There is a snap switch in the motor which I have connected to a warning buzzer but I think this would likely only switch when it's nearly to late!
So I've fitted a temp meter with the probe fitted tightly into a bolt screwed into the hole where the lifting eyebolt was. 
After a 25 mile drive (varied sensible driving) ambient temp about 24C the motor case is reading 65C.
1, is this ok?
2, if it is, how hot is acceptable for longevity, not talking race track here.
I realize this would only be a guide for normal situations, as I guess a lot could happen in a motor before the heat transferred to the case.
I mainly ask because I have pretty much enclosed the engine compartment blocking front grill etc so not much air cooling going on from the car moving along, but there are gaps at each side of the engine bay for the motor fan to suck and blow. My understanding, is the motor fan should be capable of cooling the motor?
Any thoughts appreciated.


----------



## major (Apr 4, 2008)

It depends on the particular motor and duty cycle. But I recall doing rating tests on a well ventilated motor running continuously at load where the outside of the motor frame was 100ºC and the internal parts were within the Class H limits. But on a short time base overload, internal motor temperature could easily be excessive to the point of failure with the outside frame well below even 50ºC. The outer frame temperature is a poor indicator, but I would not be concerned with the level you're seeing if it is taking at least 20-30 minutes to reach that.

Of course, the cooler the motor the better. You should try to duct some clean cool air to the machine. But as for longevity, in a Class H machine, operation at 180ºC on the insulation should give you a half life of 20,000 hours. Cut that in half for every 10º above 180. But brushes will wear faster at elevated temperature so more frequent service would be needed. Try to keep it cooler but no need to worry about 65º after 25 miles


----------



## TTmartin (Feb 7, 2012)

major said:


> It depends on the particular motor and duty cycle.

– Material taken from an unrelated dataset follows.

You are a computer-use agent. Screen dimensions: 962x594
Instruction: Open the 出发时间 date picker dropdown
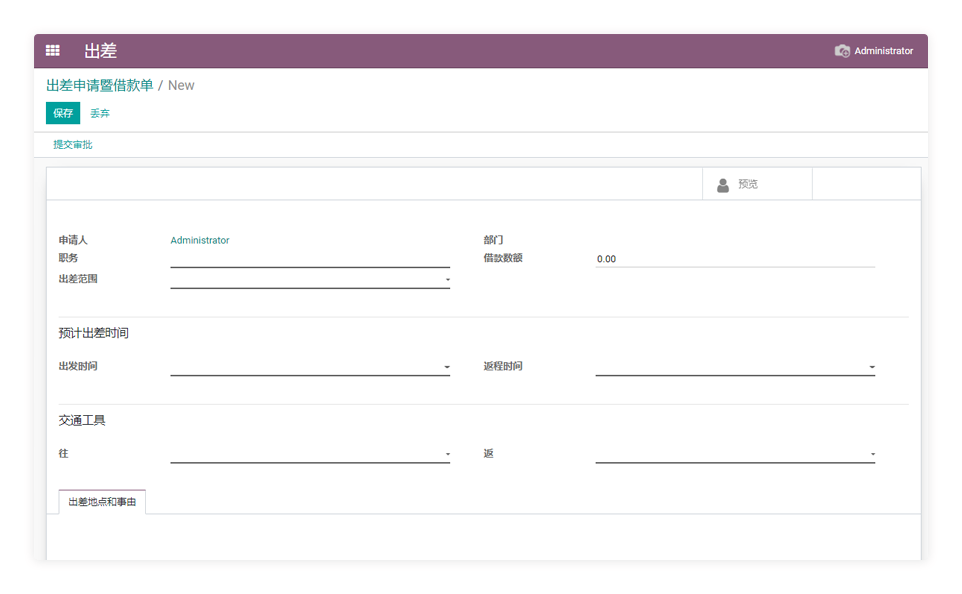pos(309,367)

But I recall doing rating tests on a well ventilated motor running continuously at load where the outside of the motor frame was 100ºC and the internal parts were within the Class H limits. But on a short time base overload, internal motor temperature could easily be excessive to the point of failure with the outside frame well below even 50ºC. The outer frame temperature is a poor indicator, but I would not be concerned with the level you're seeing if it is taking at least 20-30 minutes to reach that.
> 
> Of course, the cooler the motor the better. You should try to duct some clean cool air to the machine. But as for longevity, in a Class H machine, operation at 180ºC on the insulation should give you a half life of 20,000 hours. Cut that in half for every 10º above 180. But brushes will wear faster at elevated temperature so more frequent service would be needed. Try to keep it cooler but no need to worry about 65º after 25 miles


Hi Major,
Helpful thankyou.
Actually at 30 minutes driving it's more like 50C, the longest drive so far was an hour and the motor case was reading 67C
I understand the motor case is not a good indication, I'm just trying to get to know the car and what to expect.
I've sealed the engine bay up to keep the weather out and for streamlining but I think as a compromise I will do as you suggest and create an air duct somewhere, don't want to screw up 2 years of my spare time
Thanks again


----------



## glaurung (Nov 11, 2009)

Hi, that is about same temperature my Kostov10" gets on my Range Rover.I have not had any problems with that. Well maybe some brush wear, but that could have something to do with the vehicle weight .
Harri


----------



## mora (Nov 11, 2009)

I disassembled my 9" Kostov when I replaced clutch. I put another temp sensor inside the motor and it is in contact with field windings. I believe this is better way to monitor temperature. I've also wired that snap switch to warning light but its operating temperature sounds too high. EV West had really small infrared temp monitors pointed at brushes and armature if I remember correctly. That's even better. I can drive the motor for one hours at its 1h rated load and windings stay below 70C. Case is less warm but still hot to touch. I'd say you are still within limits and doing good.


----------



## TTmartin (Feb 7, 2012)

mora said:


> I disassembled my 9" Kostov when I replaced clutch. I put another temp sensor inside the motor and it is in contact with field windings. I believe this is better way to monitor temperature. I've also wired that snap switch to warning light but its operating temperature sounds too high. EV West had really small infrared temp monitors pointed at brushes and armature if I remember correctly. That's even better. I can drive the motor for one hours at its 1h rated load and windings stay below 70C. Case is less warm but still hot to touch. I'd say you are still within limits and doing good.


Hi, 
All good helpful information, thankyou


----------



## ElectriCar (Jun 15, 2008)

Did either of you ever smell anything after these drives? I can't drive 10 minutes at 60mph without mine smelling when I exit the vehicle. I fear something is wrong. I have a Jabsco 150CFM blower using a 3" duct and it's still baking!


----------